Neck and shoulder pain is a common phrase used to describe aching, pulling sensations, tightness and heaviness of the neck, shoulders, upper back and inside borders of the shoulder blades. These sensations are often caused by overusing the arms or doing too much work while seated. Furthermore, it is common for pain in this region to be related to a variety of internal diseases, which if left unresolved, could aggravate the soft tissues of the upper body. Common perpetrators are illnesses of the sense organs (i.e. eyes, ears), headaches and migraines, abnormalities in blood pressure, coughing and breathing difficulties. Lastly, there are occasions where trauma from a fall or a whiplash injury causes bruising of the soft tissues.
In physical medicine, the treatment of the affected area is always important. One must evaluate the painful area, identify broad patterns of restriction and find indurations to treat. More easily understood as ‘hard points’ or ‘reactive points’, indurations are tight painful areas of tissue. Needles and heat therapy are commonly applied on indurations. This may be accomplished with light stimulation or heavy stimulation depending on the situation. However, I believe it should always be done with comfort in mind. Relaxing indurated tissue is frequently the key to unlocking muscle and joint restrictions and to relieving pain.
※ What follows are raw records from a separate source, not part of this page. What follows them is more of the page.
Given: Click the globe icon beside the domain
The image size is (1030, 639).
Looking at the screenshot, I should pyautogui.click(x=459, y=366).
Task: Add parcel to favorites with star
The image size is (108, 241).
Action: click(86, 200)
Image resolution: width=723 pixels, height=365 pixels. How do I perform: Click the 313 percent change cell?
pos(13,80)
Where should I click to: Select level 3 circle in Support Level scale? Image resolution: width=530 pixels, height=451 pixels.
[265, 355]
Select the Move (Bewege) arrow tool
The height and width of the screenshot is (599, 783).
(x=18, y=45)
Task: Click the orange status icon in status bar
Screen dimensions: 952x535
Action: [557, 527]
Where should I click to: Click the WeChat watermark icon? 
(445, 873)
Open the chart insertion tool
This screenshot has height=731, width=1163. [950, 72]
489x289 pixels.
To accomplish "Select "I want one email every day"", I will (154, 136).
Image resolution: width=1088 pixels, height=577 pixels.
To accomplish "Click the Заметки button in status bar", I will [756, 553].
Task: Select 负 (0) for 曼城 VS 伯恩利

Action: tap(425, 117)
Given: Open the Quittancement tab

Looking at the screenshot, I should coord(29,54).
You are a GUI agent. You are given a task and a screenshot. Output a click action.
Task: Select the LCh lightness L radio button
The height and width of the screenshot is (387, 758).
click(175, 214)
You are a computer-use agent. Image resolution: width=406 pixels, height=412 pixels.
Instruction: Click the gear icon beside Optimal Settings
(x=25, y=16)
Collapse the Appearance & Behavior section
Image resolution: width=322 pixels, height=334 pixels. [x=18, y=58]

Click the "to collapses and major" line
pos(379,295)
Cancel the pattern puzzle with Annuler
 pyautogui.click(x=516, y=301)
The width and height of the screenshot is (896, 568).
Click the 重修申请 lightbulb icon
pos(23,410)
Additionally, when there is damage to the joints or bones, the above strategy is very useful in reducing the overall pressure on these structures and forms a critical component to more direct treatment required in and around the hard tissues themselves.
Whilst treating the local area of pain is an essential aspect of treatment, traditional East Asian medicine places great importance on using physical therapy to support the body’s internal functioning and enhance its natural healing ability. It is theorized that uninhibited and balanced circulation throughout the entire body is required to drive this capability to heal*. The substances in circulation are Qi (pronounced Chee) and blood. Qi is a representational term used in traditional medicine to describe the energy that activates our bodies. Blood is considered the fluid vehicle that carries Qi and nourishes our form. Together they ensure optimal functioning and nourishment of the body’s internal organs and external structures. If there is resistance to free circulation or a lack of activating energy the body’s natural healing ability is diminished. Therefore, whilst directly easing the site of the pain is essential, it is also important to reduce fatigue and tension throughout the entire body so the natural healing ability is maximized.
*It is important you think of these theories as models for understanding disease processes in the human body. It is evident they were conceived through extensive observation and experimentation, and for centuries provided a useful framework for understanding how to treat disease. It is my opinion these models are still valuable in dealing with our society’s current health care needs.